■ **Exercise objective**
Repeat the stretch of the literary quiz passage from "Answer: The novels of" through "and emotional involvement.", word for word.

Question: Who wrote the play Man and Superman?
Answer: George Bernard Shaw, an Irish comic dramatist, literary critic, and socialist propagandist, wrote Man and Superman. In this play, Shaw expounded his philosophy that humanity is the latest stage in a purposeful and eternal evolutionary movement of the “life force” toward ever-higher life-forms.
Question: Who wrote the novel Brighton Rock?
Answer: The novels of Graham Greene treat life’s moral ambiguities in the context of contemporary political settings. One of Greene’s finest novels, Brighton Rock (1938) explores the contrasting moral attitudes of its main characters with a significant degree of intensity and emotional involvement.
Question: Who wrote the collection of iconoclastic biographies titled Eminent Victorians?
Answer: The English biographer and critic Lytton Strachey opened a new era of biographical writing at the close of World War I. Adopting an irreverent attitude to the past and especially to the monumental life-and-letters volumes of Victorian biography, Strachey proposed to write lives with “a brevity which excludes everything that is redundant and nothing that is significant.” He is best known for Eminent Victorians, a collection of short sketches of the Victorian idols Cardinal Manning, Florence Nightingale, Thomas Arnold, and General Charles (“Chinese”) Gordon.
Question: Who wrote the novel series Children of Violence?
Answer: The novels and short stories of the British writer Doris Lessing are largely concerned with people involved in the social and political upheavals of the 20th century. Her most substantial work is her series of novels about Martha Quest, who grows up in southern Africa and settles in England, called Children of Violence (1952–69).
Question: Who wrote the ode “To a Nightingale”?
Answer: The English Romantic poet John Keats wrote “To a Nightingale” in 1819, the year in which he wrote all his greatest poetry.
Question: Who wrote Home to Harlem and its sequel, Banjo?
Answer: With the publication of two volumes of poetry, Spring in New Hampshire (1920) and Harlem Shadows (1922), Claude McKay emerged as the first and most militant voice of the Harlem Renaissance. In both his novels Home to Harlem (1928) and Banjo (1929), he attempted to capture the vitality and essential health of the uprooted black vagabonds of urban America and Europe.

■ **Data under study**
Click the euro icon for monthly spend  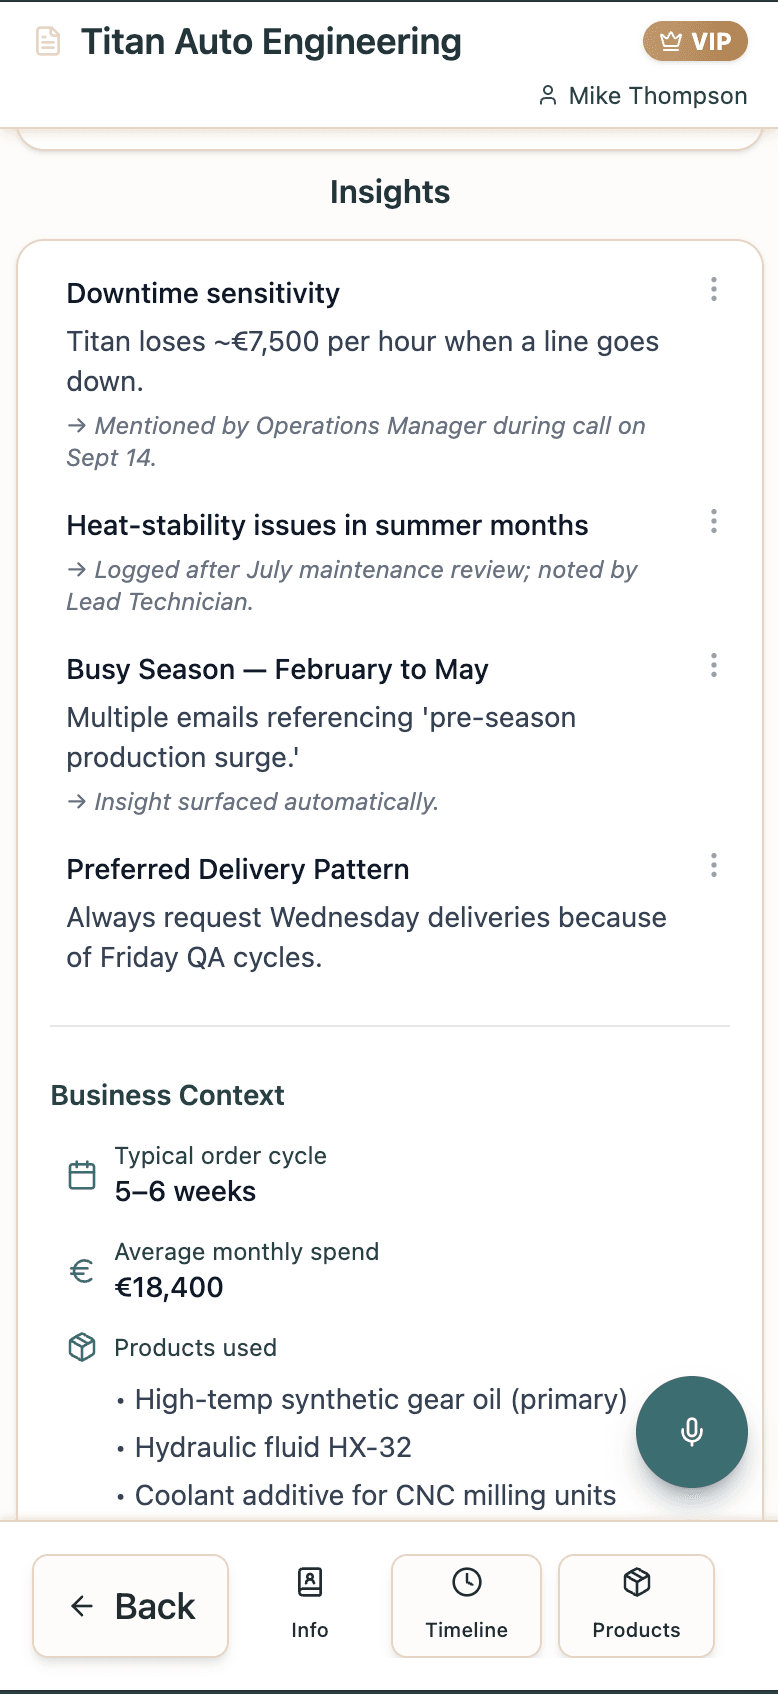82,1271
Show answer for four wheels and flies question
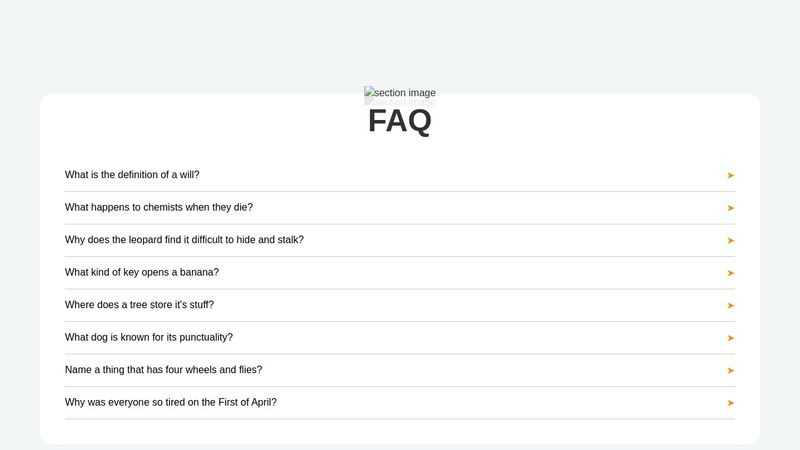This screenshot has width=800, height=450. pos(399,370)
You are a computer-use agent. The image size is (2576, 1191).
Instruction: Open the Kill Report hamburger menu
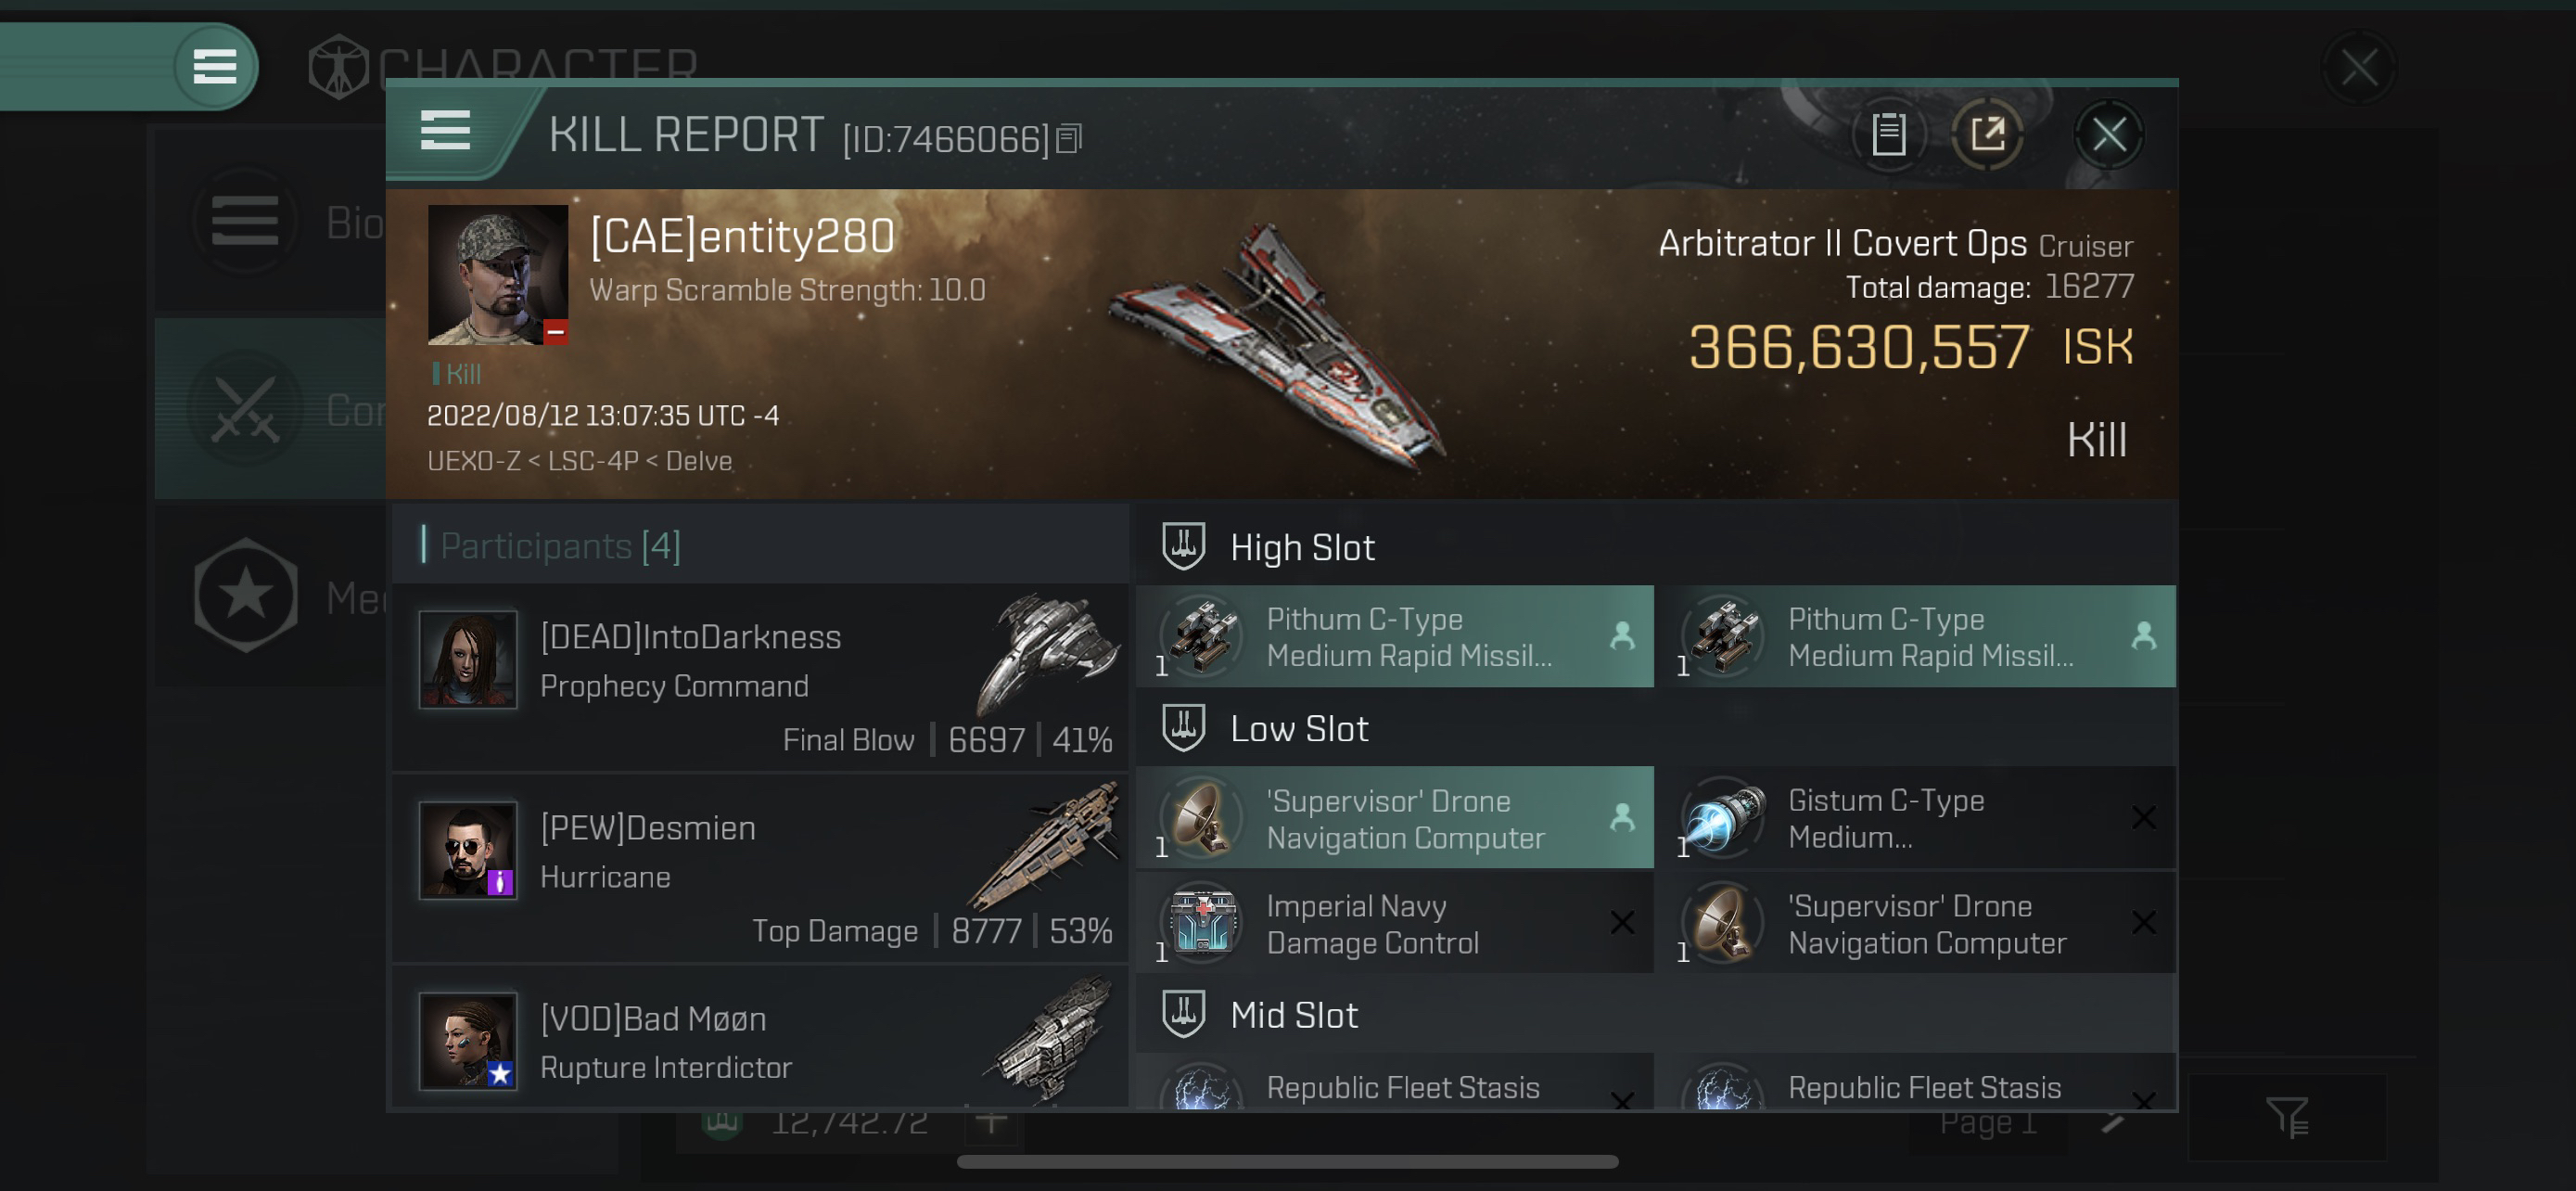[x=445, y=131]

■ **Solved problem**
Answer: The novels of Graham Greene treat life’s moral ambiguities in the context of contemporary political settings. One of Greene’s finest novels, Brighton Rock (1938) explores the contrasting moral attitudes of its main characters with a significant degree of intensity and emotional involvement.